No Ghost Just a Shell

In 1999 French artists Pierre Huyghe and Philippe Parreno purchased the rights to a manga figure developed by the Japanese anime company Kworks, whom they named ‘Annlee’. This anime character was considered nondescript, with little potential performance in typical manga narratives, and as such, was given little commercial value. The two artists bought this image, established a temporary animation studio, and invited 18 artists to re-imagine Annlee’s life story, which they presented through a variety of medium including postcards, books, animations and installations.

By taking an image deemed valueless by industry as a starting point for creative endeavor, the artists make an intentionally critical comment on the worn-out production and value system of commercialization. The animation industry is a part of the cultural creative industry. Its Fordian production methods (with a strict division of labor in production line) prohibit the diversification of creativity, and its valuation is solely profit driven. This digital image that can be reproduced, shared and circulated freely was “liberated” from this commercial system by a group of artists, and emancipated from the process of anime production that seeks to increase the value of a digital symbol in endless developed plotline; the same way businesses continuously invest on marketing their logos in order to raise more capital. Annlee, a symbol meant for commercial exploitation, was reborn as a source of creativity in the hands of artists.

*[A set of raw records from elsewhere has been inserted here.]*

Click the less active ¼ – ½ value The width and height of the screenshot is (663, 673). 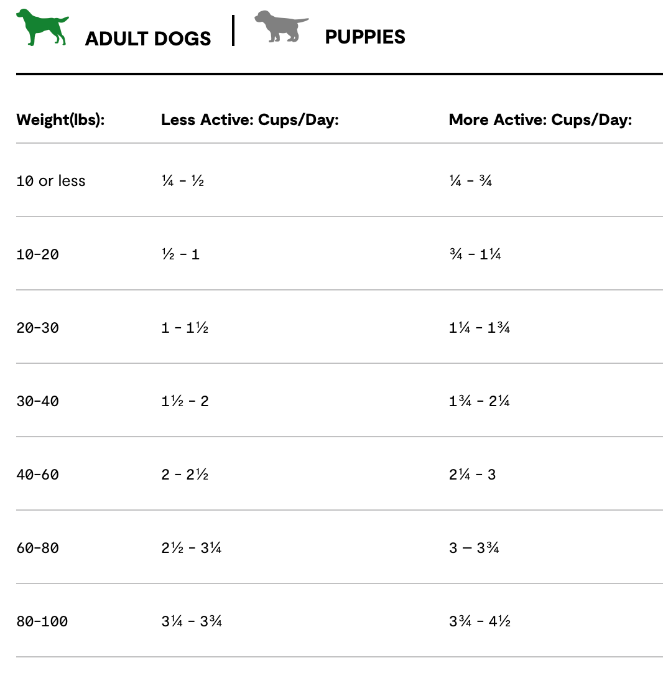[182, 181]
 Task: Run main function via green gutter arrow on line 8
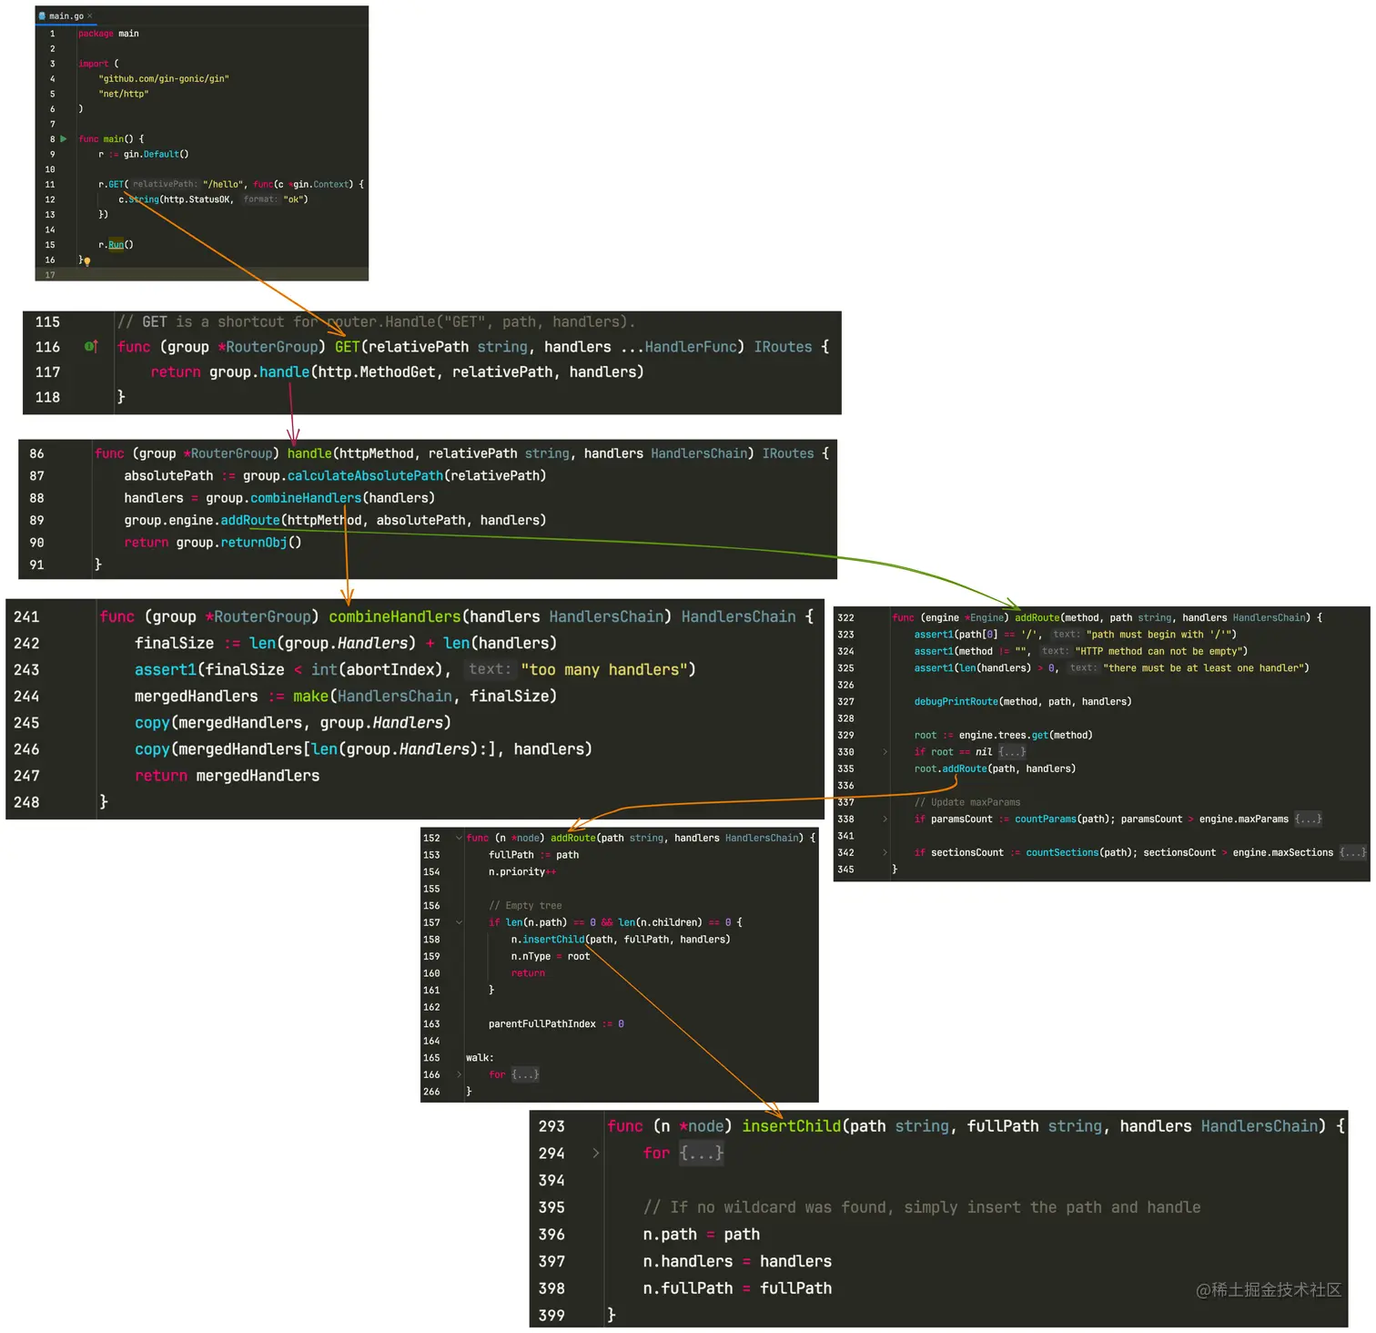(64, 138)
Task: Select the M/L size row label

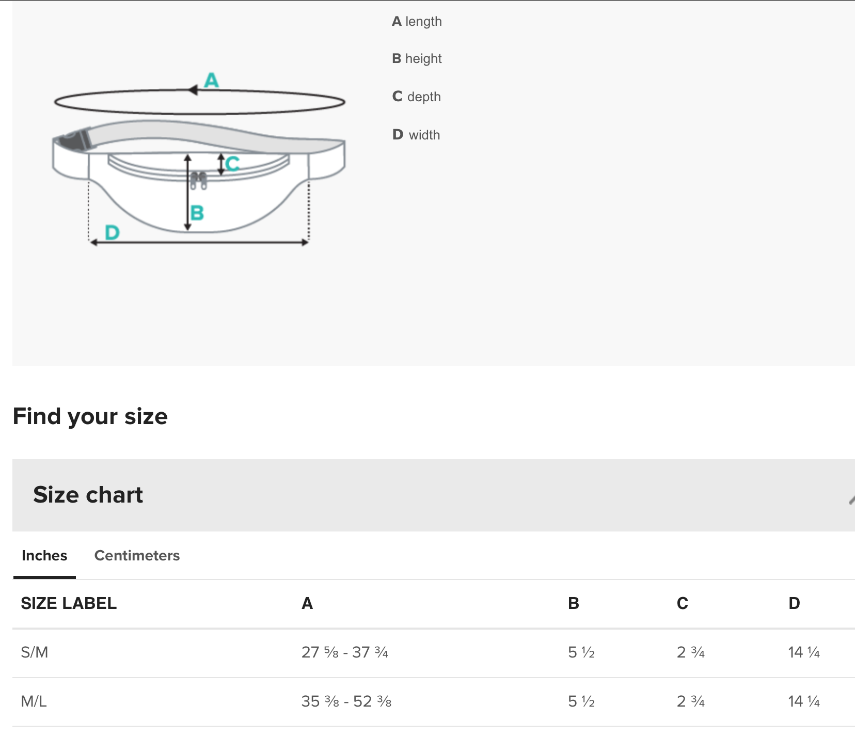Action: (34, 701)
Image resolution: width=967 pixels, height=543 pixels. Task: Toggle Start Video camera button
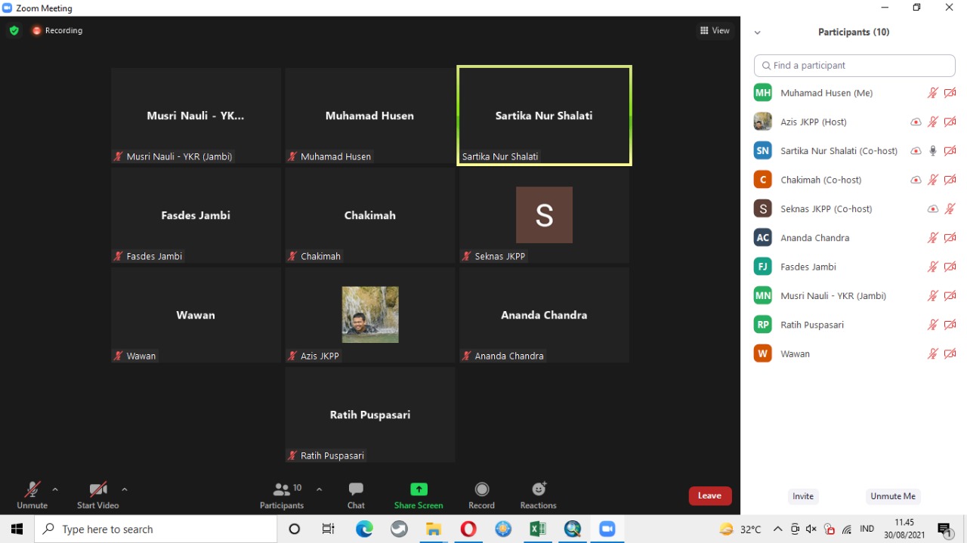coord(97,489)
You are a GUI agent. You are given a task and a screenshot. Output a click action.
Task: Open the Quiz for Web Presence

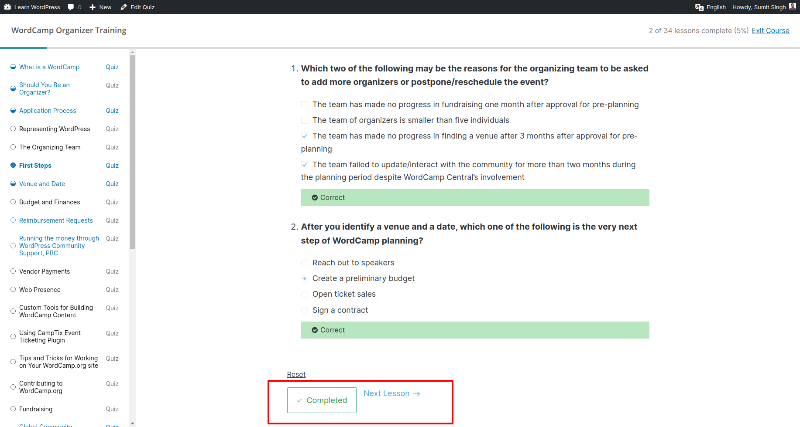coord(112,289)
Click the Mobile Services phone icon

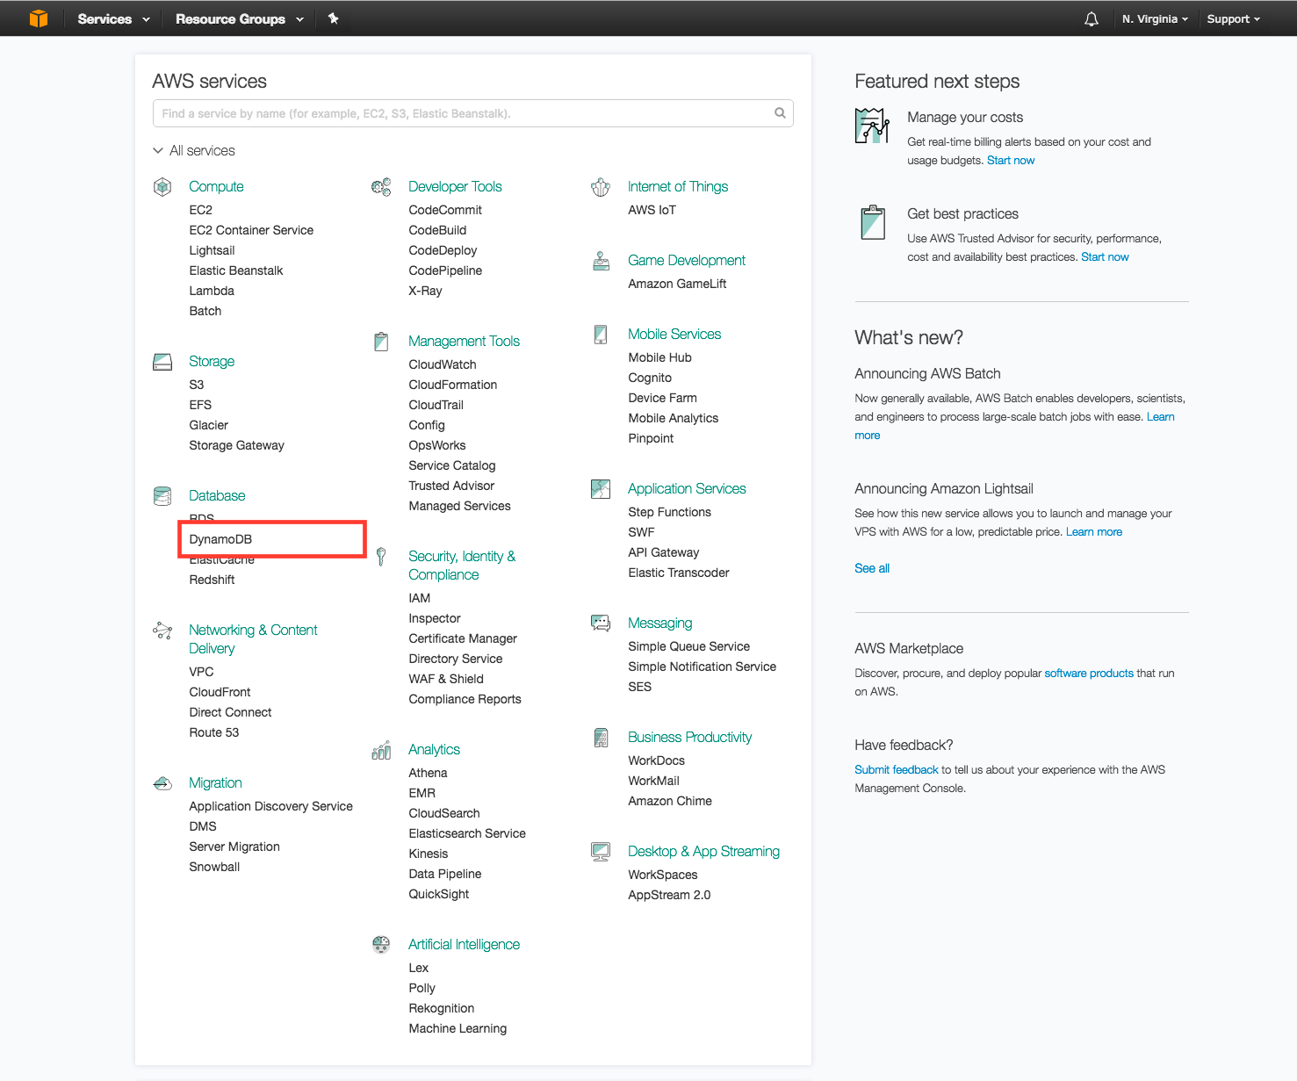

In this project, the artists attempt to establish a completely different production mode by independently working within a collective. They recreated multiple meanings for this symbol, but the artists were not ultimately concerned with the end products. An art project created by different artists using a variety of media means that the authorship of this work became undeterminable. Annlee as a concept that can be collectively shared, and the generation of creativity extends indefinitely, continuously producing new concepts and interpretations. The process of creativity and alternative production model is more important than the final work of art produced. The rules of this game are that these concepts become shared public property.

This series of work touches on a few issues of digital art production, including the relaying/collaborative interpretations and creations on Internet, the reproduction and free circulation of digital symbols and related intellectual property issues (copy left), as well as the business trajectory of the creative cultural industry.